ACTIVITY = Among the entries that follow, find every line with the word "Collapse" and copy it.

Segment Open

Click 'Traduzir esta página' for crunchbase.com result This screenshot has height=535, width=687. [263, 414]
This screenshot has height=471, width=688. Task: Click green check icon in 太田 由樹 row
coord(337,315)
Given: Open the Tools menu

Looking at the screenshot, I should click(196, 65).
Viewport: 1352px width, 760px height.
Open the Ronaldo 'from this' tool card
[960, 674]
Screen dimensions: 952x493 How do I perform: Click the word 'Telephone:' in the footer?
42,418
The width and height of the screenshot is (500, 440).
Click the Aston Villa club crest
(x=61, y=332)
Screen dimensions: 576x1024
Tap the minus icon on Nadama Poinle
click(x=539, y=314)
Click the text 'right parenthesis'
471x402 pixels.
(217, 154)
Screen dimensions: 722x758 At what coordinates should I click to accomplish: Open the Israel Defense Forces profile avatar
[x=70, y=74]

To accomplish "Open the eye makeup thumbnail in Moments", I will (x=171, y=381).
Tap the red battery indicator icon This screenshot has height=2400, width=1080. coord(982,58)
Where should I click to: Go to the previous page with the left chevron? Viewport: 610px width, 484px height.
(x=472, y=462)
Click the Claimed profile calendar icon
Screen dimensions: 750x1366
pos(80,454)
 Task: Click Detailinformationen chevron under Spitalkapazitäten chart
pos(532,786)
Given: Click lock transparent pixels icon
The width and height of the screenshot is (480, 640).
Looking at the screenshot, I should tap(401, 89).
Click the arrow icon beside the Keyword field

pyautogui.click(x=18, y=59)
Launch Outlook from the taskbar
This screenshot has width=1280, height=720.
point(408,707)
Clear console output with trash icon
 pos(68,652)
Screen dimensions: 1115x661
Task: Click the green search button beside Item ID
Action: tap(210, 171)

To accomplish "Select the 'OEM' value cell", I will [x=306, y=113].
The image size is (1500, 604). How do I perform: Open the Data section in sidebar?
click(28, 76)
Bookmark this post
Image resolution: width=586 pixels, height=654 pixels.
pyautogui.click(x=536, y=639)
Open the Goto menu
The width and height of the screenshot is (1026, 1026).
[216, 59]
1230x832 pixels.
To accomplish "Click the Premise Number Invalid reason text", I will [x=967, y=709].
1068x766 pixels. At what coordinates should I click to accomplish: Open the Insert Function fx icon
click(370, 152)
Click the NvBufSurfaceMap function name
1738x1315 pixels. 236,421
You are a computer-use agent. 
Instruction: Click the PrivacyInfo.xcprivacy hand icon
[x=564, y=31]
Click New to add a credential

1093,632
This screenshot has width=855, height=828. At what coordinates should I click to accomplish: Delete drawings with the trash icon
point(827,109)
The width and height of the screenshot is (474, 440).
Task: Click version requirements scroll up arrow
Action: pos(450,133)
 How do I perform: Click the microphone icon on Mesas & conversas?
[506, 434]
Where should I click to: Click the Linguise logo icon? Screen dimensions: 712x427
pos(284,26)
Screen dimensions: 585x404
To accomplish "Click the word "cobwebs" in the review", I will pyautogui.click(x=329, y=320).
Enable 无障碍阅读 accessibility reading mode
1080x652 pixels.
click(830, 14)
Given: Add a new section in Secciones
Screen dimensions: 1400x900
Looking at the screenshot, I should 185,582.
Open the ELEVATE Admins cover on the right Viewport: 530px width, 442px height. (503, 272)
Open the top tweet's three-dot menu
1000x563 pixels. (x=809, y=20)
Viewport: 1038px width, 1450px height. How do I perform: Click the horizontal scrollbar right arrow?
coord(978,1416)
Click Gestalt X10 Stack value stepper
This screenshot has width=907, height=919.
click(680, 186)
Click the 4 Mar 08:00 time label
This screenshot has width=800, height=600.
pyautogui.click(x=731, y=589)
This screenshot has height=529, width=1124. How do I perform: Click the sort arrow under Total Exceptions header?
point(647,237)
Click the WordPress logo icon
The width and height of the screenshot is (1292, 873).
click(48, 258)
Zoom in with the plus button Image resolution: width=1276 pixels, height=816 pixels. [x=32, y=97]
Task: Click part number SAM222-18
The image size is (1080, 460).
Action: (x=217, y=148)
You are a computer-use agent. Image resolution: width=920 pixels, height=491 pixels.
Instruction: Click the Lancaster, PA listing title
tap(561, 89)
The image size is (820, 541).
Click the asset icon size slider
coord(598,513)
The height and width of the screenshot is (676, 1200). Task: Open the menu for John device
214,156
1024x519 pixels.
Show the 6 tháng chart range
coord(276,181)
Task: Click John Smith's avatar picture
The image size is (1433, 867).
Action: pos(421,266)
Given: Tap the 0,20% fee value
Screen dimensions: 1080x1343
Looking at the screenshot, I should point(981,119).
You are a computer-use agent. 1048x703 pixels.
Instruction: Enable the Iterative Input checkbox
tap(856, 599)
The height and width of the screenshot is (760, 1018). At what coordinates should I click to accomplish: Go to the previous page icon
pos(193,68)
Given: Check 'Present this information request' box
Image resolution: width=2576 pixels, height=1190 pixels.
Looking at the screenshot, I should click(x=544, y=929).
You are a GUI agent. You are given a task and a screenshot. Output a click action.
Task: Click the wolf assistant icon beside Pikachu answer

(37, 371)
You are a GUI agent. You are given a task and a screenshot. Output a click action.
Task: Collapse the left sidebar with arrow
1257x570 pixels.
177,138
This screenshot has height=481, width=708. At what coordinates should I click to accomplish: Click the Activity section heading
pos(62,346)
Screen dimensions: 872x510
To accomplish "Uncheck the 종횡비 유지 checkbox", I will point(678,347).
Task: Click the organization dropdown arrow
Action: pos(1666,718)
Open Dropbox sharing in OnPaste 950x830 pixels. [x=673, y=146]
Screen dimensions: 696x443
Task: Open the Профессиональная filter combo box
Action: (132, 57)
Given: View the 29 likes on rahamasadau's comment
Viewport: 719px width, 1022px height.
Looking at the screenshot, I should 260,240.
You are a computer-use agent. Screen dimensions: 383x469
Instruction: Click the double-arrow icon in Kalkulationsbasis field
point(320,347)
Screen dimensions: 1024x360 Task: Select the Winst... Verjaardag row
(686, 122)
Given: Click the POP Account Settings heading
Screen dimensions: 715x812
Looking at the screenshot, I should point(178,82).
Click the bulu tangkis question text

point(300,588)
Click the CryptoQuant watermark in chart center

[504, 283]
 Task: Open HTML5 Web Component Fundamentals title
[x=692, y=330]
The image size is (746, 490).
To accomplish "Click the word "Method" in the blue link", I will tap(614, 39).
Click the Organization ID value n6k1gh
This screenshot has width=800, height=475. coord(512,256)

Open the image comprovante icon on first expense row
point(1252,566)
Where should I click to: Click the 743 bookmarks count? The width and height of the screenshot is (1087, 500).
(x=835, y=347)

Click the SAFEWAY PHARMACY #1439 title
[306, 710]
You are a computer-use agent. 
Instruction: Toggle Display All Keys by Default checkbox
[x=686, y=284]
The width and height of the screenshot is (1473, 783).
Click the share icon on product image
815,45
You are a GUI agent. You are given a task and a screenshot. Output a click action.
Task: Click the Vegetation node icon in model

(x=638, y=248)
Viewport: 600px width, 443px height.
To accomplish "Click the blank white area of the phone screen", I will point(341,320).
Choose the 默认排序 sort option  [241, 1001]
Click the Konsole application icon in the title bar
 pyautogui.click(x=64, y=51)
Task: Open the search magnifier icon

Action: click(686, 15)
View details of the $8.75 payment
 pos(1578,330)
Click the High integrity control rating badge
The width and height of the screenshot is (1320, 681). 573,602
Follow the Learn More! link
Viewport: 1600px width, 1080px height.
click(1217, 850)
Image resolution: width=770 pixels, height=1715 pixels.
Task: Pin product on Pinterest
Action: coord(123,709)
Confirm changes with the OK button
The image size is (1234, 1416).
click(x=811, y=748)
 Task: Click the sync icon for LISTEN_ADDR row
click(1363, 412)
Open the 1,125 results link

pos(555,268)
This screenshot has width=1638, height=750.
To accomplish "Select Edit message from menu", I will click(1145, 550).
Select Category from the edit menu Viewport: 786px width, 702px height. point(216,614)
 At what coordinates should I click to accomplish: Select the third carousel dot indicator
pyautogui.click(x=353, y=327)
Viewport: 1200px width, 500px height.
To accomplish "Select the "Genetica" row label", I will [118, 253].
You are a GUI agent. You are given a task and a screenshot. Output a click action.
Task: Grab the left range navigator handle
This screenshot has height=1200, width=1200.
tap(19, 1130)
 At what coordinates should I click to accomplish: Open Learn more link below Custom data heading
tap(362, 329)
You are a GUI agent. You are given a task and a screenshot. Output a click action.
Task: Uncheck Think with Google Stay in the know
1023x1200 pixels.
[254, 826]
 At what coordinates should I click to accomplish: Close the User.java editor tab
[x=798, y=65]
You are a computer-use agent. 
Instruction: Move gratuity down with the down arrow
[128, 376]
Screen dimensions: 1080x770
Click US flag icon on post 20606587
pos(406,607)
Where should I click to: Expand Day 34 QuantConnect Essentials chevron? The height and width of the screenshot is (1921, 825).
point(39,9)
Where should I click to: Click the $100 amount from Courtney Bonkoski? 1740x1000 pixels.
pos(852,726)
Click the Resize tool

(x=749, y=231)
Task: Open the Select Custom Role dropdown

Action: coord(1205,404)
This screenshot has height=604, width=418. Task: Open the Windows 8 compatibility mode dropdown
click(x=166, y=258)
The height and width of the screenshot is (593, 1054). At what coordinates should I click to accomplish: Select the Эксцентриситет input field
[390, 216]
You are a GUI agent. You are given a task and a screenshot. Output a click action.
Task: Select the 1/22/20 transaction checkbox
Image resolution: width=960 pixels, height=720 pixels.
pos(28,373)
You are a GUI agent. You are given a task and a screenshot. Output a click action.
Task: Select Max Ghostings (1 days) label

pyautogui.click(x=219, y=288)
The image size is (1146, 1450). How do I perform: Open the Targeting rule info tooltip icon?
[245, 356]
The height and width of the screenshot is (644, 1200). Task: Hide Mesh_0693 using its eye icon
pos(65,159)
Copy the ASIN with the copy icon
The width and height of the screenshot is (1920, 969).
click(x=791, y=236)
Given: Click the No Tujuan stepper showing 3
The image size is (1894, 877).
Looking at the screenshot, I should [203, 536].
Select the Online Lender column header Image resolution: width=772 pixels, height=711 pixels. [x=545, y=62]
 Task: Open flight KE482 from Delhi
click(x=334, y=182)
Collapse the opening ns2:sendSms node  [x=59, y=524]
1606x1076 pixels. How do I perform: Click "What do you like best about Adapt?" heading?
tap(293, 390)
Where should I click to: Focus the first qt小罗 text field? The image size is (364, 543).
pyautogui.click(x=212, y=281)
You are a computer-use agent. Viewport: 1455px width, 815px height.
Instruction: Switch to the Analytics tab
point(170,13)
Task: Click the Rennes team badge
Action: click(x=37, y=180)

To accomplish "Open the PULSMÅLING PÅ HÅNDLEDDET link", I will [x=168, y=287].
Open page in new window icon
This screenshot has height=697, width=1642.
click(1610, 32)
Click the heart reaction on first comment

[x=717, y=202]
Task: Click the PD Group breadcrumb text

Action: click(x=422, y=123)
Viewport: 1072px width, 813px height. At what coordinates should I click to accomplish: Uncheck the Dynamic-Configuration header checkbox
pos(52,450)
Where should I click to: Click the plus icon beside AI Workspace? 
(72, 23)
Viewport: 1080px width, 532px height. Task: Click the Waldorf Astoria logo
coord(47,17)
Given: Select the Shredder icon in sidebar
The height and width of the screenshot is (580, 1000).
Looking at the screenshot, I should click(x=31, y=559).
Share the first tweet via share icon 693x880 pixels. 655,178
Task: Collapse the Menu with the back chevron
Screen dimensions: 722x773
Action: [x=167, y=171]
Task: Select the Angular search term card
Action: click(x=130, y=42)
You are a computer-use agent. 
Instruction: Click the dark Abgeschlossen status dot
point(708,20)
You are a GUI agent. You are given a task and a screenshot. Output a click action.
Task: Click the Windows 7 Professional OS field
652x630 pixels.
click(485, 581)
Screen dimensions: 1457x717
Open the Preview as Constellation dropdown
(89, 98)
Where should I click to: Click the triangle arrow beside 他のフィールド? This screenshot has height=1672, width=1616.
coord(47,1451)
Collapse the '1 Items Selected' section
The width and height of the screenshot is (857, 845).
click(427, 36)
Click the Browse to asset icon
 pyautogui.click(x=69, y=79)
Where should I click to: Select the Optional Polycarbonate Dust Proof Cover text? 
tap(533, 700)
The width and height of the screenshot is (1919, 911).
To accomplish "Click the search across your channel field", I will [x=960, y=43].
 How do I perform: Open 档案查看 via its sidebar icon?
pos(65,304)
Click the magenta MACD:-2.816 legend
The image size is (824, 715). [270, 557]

Segment Closed

FINAL ANSWER =
Task: Collapse the left sidebar with arrow
Collapse the opening ns2:sendSms node  [x=59, y=524]
Task: Collapse the Menu with the back chevron
Collapse the '1 Items Selected' section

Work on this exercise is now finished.